Es que el bajo satánico de Flavio, que sacude su grasa por todo el escenario como un trompo torpe; las prolijas desafinadas de Gabriel (o Vicentico); y la pierna de vientos metálicos, forman un pócima musical que borra cualquier vestigio de aquellos años en que el rock nacional comenzaba a imponerse, a gran escalada, sobre los temas en inglés.
No fue un público cuantioso, pero sí valioso: todos, hasta los plateístas, siguieron en movimiento el repertorio matador. Muchos de ellos en familia, otros con la mística del gorro visera a cuadriculados y una multitud con ganas de bailar al ritmo banda. Todos, coincidieron en un espacio que merece más música en vivo.

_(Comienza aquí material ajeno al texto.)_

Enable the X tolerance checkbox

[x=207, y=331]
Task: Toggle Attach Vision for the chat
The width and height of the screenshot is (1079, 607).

Para los que crecimos escuchándolos y vimos a Vicentico estar sin los otros ocho, es fácil distinguir que este tipo que fue deformando su figura a lo Elvis no es el mismo vestido de Fabuloso. Su escaso carisma malhumorado se transforma en motivador –aún– que sin perder la parquedad. Y cambia los insultos con palmas y gritos eufóricos. Lo mismo sucede con Flavio, que sin el resto no podría volcar su humor con corcheas.
A contramano, los Cadillacs sin los vientos no serían fabulosos. Hubiese sido imperdonable no escuchar en La Plata cómo le calzan estos tiempos a las trompetas y el saxo, que, sin dudas, son los padres de un estilo que abrió paso a ritmos decadentes y calzonudos.